Sunday, August 14, 2016

Inside and outside temps in a Bangkok condo: a family history

This chart represents an elementary study of urban tropical temperatures in the rainy season using Netatmo data. It compares the daily cycle of temperatures inside and outside a condo bedroom, in the city of Bangkok. The condo is empty for the first three days of the study and occupied in the last two days.

One would expect the inside temperature to be damped and lagged version of the outside temperature during the first three days with no occupancy. However this is not exactly the case. The inside morning temperature rises quite quickly, parallel with the outside temperature rather than being delayed as one might expect. After a couple of hours it stops tracking the outside temperature and then seems uninfluenced thereafter by outside temperature. What is happening here is that the morning sun enters the condo through the large sliding glass doors, heating the curtains. As soon as the window is shaded later in the morning this heat source disappears and the outside air temperature influence is not strong enough to cause it rise further. We see that direct sun through windows is the enemy of comfort, not outside air temps. Curtains keep out the light do little to help with heat gain when the room has large sliding glass doors.
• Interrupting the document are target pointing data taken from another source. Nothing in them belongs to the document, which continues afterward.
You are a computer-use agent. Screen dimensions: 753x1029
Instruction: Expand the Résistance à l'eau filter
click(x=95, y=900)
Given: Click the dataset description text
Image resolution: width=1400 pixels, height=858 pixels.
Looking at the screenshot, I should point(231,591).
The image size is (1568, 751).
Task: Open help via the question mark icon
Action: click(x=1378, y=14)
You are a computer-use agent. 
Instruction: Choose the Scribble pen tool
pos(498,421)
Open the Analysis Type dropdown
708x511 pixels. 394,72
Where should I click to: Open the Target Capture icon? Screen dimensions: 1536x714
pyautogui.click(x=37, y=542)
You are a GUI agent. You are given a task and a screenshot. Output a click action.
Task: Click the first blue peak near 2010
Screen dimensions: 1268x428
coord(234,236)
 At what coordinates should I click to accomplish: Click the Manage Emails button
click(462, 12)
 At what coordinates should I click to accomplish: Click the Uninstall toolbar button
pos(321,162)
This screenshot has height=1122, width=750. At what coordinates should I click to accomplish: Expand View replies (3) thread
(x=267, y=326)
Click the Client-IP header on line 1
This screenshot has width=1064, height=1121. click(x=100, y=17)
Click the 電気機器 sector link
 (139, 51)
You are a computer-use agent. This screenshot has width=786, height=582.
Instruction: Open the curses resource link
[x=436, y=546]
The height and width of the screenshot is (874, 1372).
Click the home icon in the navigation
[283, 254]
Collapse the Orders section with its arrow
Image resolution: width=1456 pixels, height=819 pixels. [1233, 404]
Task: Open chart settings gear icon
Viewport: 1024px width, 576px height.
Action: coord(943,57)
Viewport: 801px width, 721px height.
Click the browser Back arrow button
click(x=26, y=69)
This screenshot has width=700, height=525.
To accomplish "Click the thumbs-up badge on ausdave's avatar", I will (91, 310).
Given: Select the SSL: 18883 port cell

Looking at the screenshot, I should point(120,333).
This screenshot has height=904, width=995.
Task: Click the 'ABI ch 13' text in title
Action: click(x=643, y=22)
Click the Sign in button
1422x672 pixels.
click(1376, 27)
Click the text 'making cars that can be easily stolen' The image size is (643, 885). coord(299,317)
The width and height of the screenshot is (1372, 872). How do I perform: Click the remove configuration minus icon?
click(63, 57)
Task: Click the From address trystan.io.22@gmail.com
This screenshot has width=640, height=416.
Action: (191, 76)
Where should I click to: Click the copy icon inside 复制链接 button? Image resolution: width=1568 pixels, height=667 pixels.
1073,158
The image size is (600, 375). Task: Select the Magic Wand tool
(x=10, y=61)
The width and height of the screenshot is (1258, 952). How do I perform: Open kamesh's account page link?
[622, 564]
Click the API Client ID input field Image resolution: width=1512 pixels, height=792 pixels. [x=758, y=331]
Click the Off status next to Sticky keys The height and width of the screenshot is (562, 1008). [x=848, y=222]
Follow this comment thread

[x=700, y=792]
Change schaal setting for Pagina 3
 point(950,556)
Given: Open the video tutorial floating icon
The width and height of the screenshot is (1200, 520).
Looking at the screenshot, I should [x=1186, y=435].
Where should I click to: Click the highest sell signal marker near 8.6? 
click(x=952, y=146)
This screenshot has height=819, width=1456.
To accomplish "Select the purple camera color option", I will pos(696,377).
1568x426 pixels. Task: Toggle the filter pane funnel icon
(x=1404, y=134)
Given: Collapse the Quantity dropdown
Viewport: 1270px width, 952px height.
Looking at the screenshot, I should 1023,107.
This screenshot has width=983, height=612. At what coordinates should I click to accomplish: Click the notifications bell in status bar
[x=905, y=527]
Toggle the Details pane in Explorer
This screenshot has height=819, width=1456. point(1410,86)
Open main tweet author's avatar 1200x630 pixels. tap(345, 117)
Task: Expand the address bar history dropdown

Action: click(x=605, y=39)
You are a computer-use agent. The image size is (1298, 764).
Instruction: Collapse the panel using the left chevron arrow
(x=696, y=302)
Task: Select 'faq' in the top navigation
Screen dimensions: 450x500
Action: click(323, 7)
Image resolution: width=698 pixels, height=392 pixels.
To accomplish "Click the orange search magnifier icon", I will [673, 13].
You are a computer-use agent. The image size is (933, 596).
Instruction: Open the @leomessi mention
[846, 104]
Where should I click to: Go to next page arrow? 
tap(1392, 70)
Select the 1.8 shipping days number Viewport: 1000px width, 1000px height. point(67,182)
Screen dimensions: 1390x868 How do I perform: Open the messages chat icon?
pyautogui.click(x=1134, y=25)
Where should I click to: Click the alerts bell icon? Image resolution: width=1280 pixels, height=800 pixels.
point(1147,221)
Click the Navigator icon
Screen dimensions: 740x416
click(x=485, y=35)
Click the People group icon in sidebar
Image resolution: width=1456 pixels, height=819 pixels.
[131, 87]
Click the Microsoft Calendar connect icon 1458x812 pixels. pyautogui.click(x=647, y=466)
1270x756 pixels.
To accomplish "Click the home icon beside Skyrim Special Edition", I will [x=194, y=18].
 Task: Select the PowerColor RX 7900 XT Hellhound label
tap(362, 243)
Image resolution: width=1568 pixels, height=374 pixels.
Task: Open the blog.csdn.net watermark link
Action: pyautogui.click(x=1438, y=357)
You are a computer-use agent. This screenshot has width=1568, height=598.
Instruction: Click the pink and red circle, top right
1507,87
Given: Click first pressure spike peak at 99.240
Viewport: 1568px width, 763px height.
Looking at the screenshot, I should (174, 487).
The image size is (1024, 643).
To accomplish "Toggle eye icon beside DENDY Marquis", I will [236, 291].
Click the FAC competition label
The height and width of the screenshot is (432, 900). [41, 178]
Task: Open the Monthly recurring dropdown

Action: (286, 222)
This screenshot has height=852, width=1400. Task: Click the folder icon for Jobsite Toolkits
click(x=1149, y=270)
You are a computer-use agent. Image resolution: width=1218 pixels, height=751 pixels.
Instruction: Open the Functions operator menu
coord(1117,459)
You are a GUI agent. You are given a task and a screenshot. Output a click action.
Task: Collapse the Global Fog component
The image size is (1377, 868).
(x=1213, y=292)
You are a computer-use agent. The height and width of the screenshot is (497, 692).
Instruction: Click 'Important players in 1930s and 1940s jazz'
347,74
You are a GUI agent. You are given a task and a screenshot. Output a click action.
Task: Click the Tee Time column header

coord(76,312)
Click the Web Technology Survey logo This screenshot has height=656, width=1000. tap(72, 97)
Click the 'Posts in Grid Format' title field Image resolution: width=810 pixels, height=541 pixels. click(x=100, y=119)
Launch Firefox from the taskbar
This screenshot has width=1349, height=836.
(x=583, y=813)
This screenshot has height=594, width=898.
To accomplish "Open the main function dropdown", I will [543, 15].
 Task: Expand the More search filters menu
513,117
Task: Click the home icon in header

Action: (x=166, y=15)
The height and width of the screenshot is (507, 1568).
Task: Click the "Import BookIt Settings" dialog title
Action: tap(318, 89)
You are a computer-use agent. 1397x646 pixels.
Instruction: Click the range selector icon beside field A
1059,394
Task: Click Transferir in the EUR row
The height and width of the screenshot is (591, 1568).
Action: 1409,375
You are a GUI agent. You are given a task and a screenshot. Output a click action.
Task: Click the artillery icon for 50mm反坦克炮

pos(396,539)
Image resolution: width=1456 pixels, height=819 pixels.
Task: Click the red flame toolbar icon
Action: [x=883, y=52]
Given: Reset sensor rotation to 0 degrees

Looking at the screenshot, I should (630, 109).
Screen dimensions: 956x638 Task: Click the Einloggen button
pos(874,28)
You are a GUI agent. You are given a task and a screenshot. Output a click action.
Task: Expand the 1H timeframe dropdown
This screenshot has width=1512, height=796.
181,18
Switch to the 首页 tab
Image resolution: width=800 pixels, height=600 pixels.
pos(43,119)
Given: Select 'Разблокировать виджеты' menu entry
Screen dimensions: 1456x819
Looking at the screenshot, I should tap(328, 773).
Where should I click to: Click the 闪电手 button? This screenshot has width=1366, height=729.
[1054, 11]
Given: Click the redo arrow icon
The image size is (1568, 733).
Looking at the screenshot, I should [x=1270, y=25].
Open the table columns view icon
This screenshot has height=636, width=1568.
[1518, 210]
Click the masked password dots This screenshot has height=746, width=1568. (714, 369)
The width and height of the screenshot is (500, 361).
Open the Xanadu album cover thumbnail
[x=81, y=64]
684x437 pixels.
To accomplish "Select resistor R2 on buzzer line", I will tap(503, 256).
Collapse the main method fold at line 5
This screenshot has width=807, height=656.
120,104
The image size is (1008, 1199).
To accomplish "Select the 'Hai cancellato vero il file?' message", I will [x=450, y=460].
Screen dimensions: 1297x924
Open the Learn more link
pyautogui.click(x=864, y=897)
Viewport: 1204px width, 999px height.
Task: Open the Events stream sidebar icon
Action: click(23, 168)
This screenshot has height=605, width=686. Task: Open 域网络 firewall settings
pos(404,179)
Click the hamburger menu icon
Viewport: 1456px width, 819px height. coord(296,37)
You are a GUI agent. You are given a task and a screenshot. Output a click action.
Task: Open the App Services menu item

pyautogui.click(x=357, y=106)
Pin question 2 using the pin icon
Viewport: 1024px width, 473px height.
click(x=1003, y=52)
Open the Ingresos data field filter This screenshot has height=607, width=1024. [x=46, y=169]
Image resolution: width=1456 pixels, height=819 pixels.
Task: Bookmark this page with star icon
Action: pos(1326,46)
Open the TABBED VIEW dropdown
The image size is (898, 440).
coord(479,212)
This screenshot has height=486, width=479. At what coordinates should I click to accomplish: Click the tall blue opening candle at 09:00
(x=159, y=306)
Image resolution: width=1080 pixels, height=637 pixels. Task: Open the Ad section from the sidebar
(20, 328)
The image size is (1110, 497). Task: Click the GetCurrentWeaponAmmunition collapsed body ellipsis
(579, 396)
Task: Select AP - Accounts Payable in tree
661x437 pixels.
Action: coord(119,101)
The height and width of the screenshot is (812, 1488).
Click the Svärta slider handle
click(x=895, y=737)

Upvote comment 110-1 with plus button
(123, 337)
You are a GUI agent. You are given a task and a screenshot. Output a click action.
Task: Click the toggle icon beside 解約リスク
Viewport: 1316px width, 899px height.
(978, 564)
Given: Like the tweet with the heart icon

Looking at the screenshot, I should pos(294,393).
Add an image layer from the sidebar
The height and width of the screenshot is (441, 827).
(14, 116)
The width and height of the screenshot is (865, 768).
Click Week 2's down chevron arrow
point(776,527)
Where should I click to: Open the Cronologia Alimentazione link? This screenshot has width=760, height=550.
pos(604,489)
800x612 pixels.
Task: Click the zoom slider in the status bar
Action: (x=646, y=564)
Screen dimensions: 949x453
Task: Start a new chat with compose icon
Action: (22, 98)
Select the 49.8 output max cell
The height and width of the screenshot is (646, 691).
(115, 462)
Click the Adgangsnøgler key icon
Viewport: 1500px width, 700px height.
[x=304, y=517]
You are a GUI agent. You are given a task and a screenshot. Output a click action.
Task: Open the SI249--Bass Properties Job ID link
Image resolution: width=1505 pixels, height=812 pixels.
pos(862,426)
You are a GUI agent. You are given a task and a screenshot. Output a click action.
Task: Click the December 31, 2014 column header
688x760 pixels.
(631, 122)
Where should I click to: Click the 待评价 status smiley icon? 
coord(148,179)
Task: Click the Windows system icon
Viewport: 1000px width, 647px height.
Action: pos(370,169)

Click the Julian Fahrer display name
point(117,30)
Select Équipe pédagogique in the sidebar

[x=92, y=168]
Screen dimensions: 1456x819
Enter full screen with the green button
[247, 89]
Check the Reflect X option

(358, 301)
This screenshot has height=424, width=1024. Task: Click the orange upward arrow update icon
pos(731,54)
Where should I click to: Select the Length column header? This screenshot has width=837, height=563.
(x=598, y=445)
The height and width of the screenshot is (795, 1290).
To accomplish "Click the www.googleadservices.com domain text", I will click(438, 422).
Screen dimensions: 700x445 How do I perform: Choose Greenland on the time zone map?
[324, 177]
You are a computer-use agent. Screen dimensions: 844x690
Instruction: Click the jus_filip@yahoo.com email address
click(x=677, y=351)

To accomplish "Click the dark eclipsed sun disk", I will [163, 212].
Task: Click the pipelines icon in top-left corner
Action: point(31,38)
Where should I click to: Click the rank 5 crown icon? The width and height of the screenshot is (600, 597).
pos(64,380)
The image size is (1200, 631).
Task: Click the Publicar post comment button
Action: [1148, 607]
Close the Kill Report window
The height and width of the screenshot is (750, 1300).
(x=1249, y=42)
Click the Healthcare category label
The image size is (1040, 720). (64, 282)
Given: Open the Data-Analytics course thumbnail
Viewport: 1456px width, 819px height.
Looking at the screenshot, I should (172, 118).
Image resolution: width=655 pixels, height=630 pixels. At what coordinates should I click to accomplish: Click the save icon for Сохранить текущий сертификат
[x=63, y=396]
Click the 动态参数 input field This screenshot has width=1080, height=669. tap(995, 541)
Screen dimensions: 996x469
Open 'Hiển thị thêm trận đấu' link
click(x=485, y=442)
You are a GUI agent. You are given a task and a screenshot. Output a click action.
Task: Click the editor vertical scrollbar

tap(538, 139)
Another surprising thing about the first three days is the average temperature of the condo seems to be steadily below the outside temperature average. How can this be if there is no apparent cooling source inside the condo when it is unoccupied? the answer is that the interior of the condo likely borrows cooling transmitted through the walls from the adjoining unit. In fact the radiant temperatures of those walls are typically about 2° below the floor and ceiling temps; the adjoining neighbor likes to use air-conditioning during the day.

On the second day a welcome thunderstorm breaks the heat mid-afternoon.

Returning to the condo Saturday mid day after a long drive from our farm, we take a bit of a midafternoon nap. With the bedroom temp at 30 (86 F), we turn on the aircon with a set temp of 24 (75 F). Later I am early to bed without aircon, but my Thai wife, oddly less tolerant of heat than I am, turns on the aircon sneakily a little after midnight (T=29) when she retires. I turn it off again in the predawn while up doing my old man things. Thus the story of all marriages of long term?

Lessons learned:

1. Interior curtains block light but not heat. Small windows better?

2. Nothing wrong with benefitting a bit from your neighbor's aircon!